▶ _EXERCISE_: Can you rewrite only the lines between the one holding "You are a computer-use" and the one holding "Instruction: Click the", inclusive, changing "chip" to "component" and keeping everything else the same?

===== EXTRACTED RECORDS

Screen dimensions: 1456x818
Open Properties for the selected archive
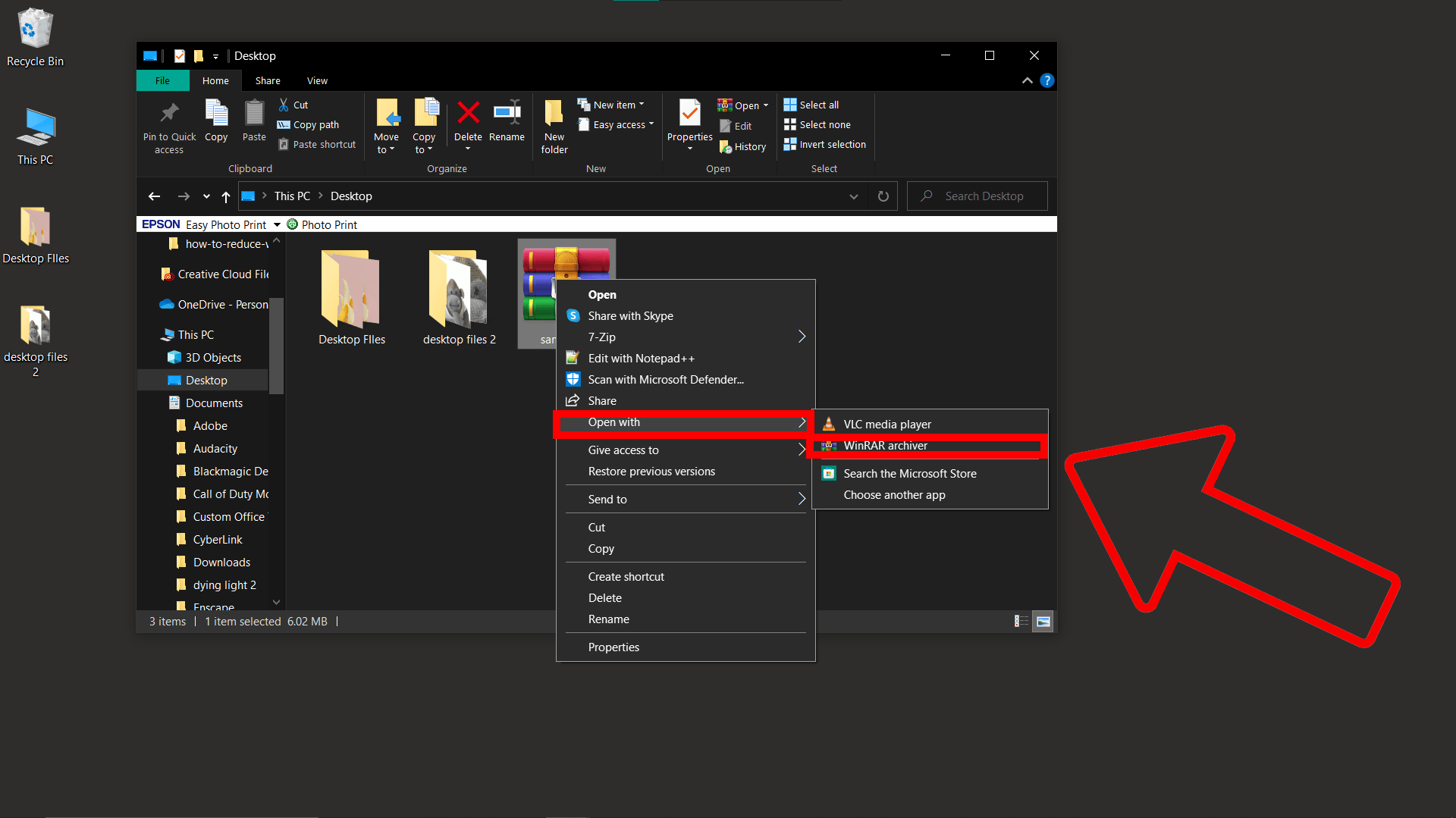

==========
===== EXTRACTED RECORDS

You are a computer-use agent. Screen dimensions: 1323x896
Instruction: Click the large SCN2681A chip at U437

==========
===== EXTRACTED RECORDS

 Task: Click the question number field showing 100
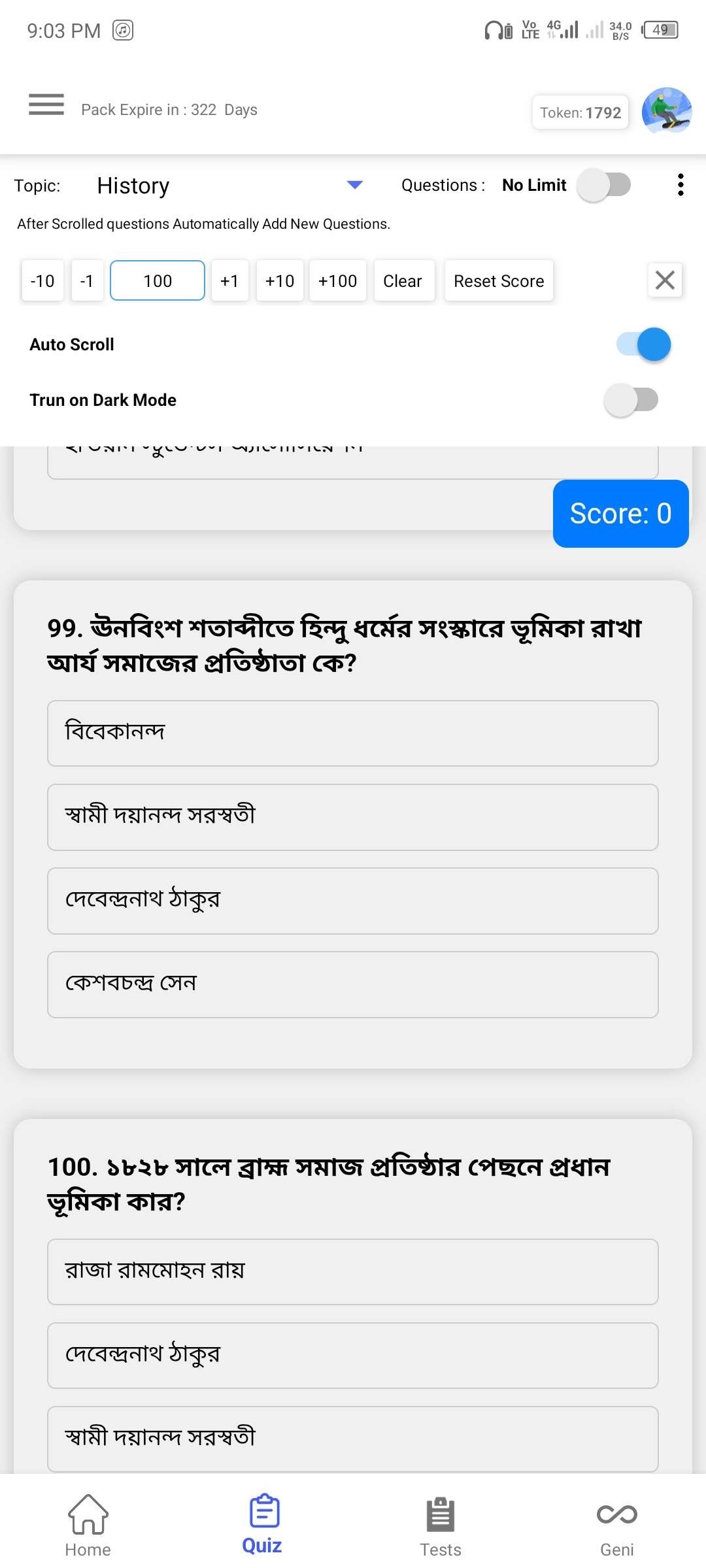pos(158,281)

==========

▶ _WRITTEN SOLUTION_:
You are a computer-use agent. Screen dimensions: 1323x896
Instruction: Click the large SCN2681A component at U437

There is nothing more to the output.